A new report warned Tuesday that Africa’s rare glaciers will disappear in the next two decades due to climate change, amid widespread expectations that the continent that contributes the least to global warming will suffer the most.
The report by the World Meteorological Organization (WMO) and other agencies, released ahead of the UN climate conference kicking off on October 31 in Scotland, is a stark reminder that 1.3 billion African people remain “extremely vulnerable” as the continent warms. faster than the global average.
But 54 countries in the region are responsible for less than 4% of global greenhouse gas emissions.
The new report focuses on the receding glaciers of Mount Kilimanjaro, Mount Kenya and the Rwenzori Mountains in Uganda, as a symbol of the rapid and large-scale changes to come.
Current recovery rates are higher than the global average. If this continues, there will be a complete decadence in the 1940s.”
Mass displacement, hunger and increasing weather phenomena such as droughts or floods are part of the future, the WMO Secretary said, even though the lack of climate data in some parts of the continent “has a significant impact” on disaster warnings for millions of people. General Petrie Taalas at the presentation on Tuesday.
Estimates of the economic impacts of climate change vary across the continent, but “in sub-Saharan Africa, climate change could reduce GDP by up to 3% more by 2050,” says Josefa Lionel Correia Sacco, of the Africa Commission. Union, in the report.
Not only are the physical conditions deteriorating, but the number of people affected is also increasing.”

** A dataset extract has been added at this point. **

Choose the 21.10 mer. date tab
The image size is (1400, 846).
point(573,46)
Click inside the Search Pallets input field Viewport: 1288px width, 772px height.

Sacco added that by 2030, as many as 118 million people living in extreme poverty, i.e. living on less than $1.9 a day, will be exposed to the effects, floods and extreme heat in Africa if appropriate response measures are not taken. .
The United Nations has already warned that on the Indian Ocean island of Madagascar, “the conditions of famine were being driven by climate change.”
Despite the looming threats to the continent’s future, their voices have been underrepresented by those of rich nations at global climate meetings and among authors of critical scientific assessments of the Intergovernmental Panel on Climate Change (IPCC). In English).
African participation in this entity has been “extremely low,” according to Future Climate for Africa, a multinational research program.
The future costs are enormous.
“Overall, Africa will need investments of more than $3 trillion in mitigation and adaptation by 2030 to implement its (national climate) plans, which will require large, accessible and predictable conditional financing flows,” Taalas added.
“The cost of adapting to climate change in Africa will rise to $50 billion annually until 2050, even if international efforts are made to keep global warming below 2 degrees Celsius,” he added.